Baca berita dengan sedikit iklan, klik di sini
BUNDA Putri tak datang dari negeri dongeng. Dia muncul dari penyadapan Komisi Pemberantasan Korupsi ketika menyelidiki perkara suap pengaturan kuota impor daging sapi di Kementerian Pertanian. Perempuan ini menggenapi rangkaian skandal ala sinetron tentang perselingkuhan pejabat, pengusaha, dan politikus partai, yang tak luput dari aneka bumbu asmara.

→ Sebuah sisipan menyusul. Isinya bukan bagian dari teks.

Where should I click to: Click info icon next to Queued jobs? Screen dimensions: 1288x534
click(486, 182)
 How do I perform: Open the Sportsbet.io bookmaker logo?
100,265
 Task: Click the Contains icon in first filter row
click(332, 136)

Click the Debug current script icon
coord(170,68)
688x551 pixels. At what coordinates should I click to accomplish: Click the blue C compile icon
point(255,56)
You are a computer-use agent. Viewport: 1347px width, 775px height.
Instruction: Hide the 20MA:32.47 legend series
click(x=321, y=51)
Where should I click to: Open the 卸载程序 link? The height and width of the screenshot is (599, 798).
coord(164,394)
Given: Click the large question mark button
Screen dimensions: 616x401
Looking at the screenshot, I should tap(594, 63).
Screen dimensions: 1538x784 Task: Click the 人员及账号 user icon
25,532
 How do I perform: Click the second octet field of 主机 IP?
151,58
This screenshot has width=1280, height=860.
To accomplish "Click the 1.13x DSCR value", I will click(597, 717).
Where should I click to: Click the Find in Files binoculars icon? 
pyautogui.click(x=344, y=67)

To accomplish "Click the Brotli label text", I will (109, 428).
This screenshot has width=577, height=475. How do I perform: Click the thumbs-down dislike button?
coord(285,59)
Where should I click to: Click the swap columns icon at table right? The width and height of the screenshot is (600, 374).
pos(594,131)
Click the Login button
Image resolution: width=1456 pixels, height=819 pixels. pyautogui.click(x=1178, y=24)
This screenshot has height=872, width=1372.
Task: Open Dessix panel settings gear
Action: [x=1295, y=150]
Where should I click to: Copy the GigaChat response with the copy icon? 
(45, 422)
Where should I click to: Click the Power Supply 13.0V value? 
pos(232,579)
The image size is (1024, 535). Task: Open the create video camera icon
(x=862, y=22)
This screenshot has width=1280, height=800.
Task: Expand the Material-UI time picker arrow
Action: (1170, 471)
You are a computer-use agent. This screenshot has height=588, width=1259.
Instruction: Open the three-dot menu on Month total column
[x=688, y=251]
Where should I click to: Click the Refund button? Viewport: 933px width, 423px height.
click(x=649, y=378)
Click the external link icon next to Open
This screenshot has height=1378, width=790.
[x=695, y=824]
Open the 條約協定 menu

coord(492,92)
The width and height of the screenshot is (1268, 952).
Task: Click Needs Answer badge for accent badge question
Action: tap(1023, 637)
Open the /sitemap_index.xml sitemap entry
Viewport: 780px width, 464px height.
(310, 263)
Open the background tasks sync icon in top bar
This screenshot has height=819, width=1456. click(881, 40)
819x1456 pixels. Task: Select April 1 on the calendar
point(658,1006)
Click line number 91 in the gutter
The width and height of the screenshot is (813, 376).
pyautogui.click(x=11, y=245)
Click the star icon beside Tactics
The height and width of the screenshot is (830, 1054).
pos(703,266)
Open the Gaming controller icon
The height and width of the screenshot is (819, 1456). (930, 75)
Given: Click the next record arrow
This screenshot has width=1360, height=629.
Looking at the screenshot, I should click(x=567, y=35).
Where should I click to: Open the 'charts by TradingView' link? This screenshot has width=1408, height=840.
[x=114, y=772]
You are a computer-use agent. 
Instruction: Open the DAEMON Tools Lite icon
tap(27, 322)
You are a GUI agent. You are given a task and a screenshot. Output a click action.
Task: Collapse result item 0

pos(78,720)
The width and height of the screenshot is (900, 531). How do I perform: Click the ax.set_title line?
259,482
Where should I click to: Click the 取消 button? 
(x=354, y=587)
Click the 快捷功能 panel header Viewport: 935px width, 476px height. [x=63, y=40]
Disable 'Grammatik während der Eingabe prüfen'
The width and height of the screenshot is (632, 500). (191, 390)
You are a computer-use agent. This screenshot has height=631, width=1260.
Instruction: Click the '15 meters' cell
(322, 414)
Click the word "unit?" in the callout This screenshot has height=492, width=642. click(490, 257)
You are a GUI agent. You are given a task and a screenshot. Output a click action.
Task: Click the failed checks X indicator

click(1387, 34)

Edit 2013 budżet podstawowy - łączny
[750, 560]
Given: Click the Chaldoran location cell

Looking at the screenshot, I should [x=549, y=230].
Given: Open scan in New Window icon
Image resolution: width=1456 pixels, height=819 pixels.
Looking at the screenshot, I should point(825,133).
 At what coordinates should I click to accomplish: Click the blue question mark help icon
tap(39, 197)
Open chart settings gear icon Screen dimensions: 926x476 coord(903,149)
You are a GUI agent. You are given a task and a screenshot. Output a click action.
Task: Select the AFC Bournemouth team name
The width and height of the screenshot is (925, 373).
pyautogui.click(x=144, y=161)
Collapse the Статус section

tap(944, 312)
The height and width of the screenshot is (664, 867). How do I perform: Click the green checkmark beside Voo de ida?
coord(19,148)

Nama aslinya Non Saputri. Dia menjadi "tokoh" setelah rekaman sadapan pembicaraannya diperdengarkan dalam sidang dengan terdakwa Ahmad Fathanah, Kamis dua pekan lalu. Bunda bukan kelas figuran dalam perkara suap ini. Di dalam rekaman, ia terdengar sangat berkuasa, misalnya ketika membicarakan rencana penggantian pejabat di Kementerian Pertanian.
Perannya juga bisa dilihat pada kejadian 30 Januari 2013 malam, sehari setelah Fathanah ditangkap di Hotel Le Meridien, Jakarta Pusat. Bunda menyuruh Luthfi Hasan Ishaaq—ketika itu Presiden Partai Keadilan Sejahtera—dan Ridwan Hakim, anak ketua majelis syura partai ini, datang ke rumahnya. Dia perlu menanyakan operasi komisi antikorupsi itu.
Rekaman pembicaraan lain mempertegas kuatnya posisi Bunda. Ia berbicara tentang rencana perombakan kabinet, juga menyebutkan agendanya bertemu dengan beberapa menteri. Setelah melakukan penelusuran, majalah ini menemukan kesesuaian antara ucapan Saputri dan kejadian di lapangan. Bagaimana perempuan ini bisa begitu digdaya?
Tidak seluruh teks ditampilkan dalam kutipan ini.